After Reiss retired, Tuma made some changes when he became editor in 2004. They started publishing one book of poetry annually, often featuring the works of Irish and British poets and poetry in translation, and also introduced the fiction series that same year. The first novella winner was named in 2005, the same year the Press began publishing the books on Miami conferences, such as the 2013 Finding Freedom: Memorializing the Voices of Freedom Summer.

By broadening the Press’ offerings, Tuma also sought to bring it more fully into the department so more faculty and students were involved.

“The fiction brought the fiction staff in. It brought all of the graduate students in creative writing who are preliminary readers for this novella contest,” he said. “Pretty much the entire creative writing faculty is involved as preliminary readers of novellas submitted for our contest.”

Three undergraduate interns — Eric Rubeo (editorial) and Annabel Brooks and Meryl Juergens (public relations and marketing) — also are part of the team, and Tuma noted the Press is integrated into the curriculum in two ways:

  • Students in a digital editing course are making e-versions of the novella series.
  • Students taking a literary marketplace class learn about university and small presses, what they contribute to the culture and how they differ from publishing giants like Simon & Schuster.
Publishing on a shoestring budget

The Press receives a small subsidy from the College of Arts and Science and the department of English. With that small budget, Tuma has never been paid for his work as editor, but something else motivates him.

“I do it for the love of quality literature and also to promote Miami University as an institution interested in quality literature and to help introduce students to quality literature,” he said.

The Press pays authors royalties for the books it publishes. For the novellas, authors receive a small advance against future royalties. By the way, Tuma said, “not all of these people are academics.”

mu-press-vertThere have been journalists and a composer, musician and poet (Janice A. Lowe, whose Leaving Cle poems of nomadic dispersal is among the new titles coming out this spring.)

And then there’s Tote Hughes, the young American who was working at the CERN (the European Organization for Nuclear Research) in Geneva, Switzerland, and pursuing his doctorate in high energy physics when he submitted his metaphysical detective story, Fountain.
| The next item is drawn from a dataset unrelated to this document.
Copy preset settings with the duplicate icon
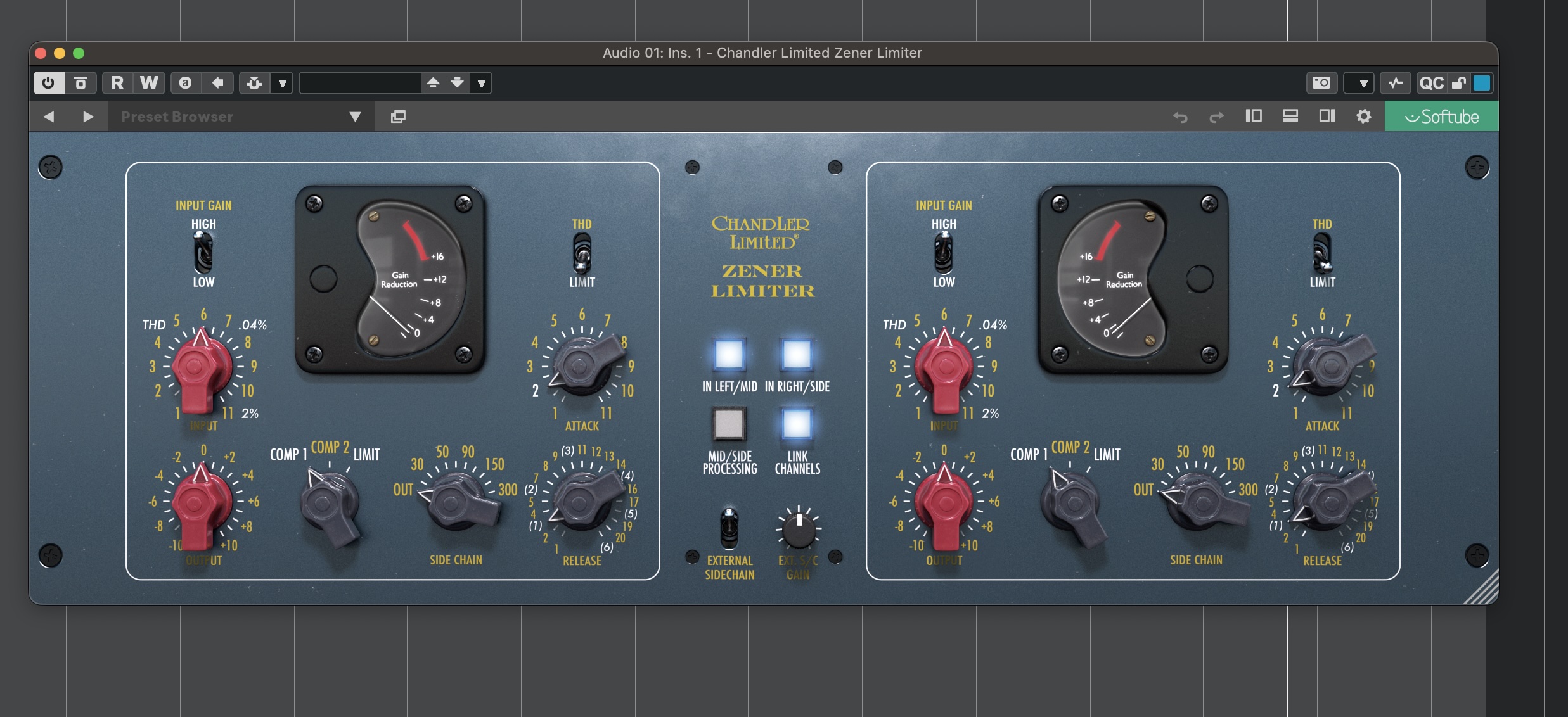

It won the Press’ Novella Prize in 2014.

“Talk about the joy of discovering someone and giving someone a boost,” Tuma said. “He was one of our youngest. We were able to bring him here for a visit (last spring), and he read before a huge crowd at the bookstore and visited classes.”

Tuma said a small university press can offer writers things the major commercial publishing houses sometimes can’t: an opportunity to be published and an intense relationship with its readers.

"The readers that are going to buy our books are going to be knowledgeable. They are going to be invested in the form,” he said.

“They know this is where they are going to find quality — and also sometimes discover somebody like Garth Greenwell.”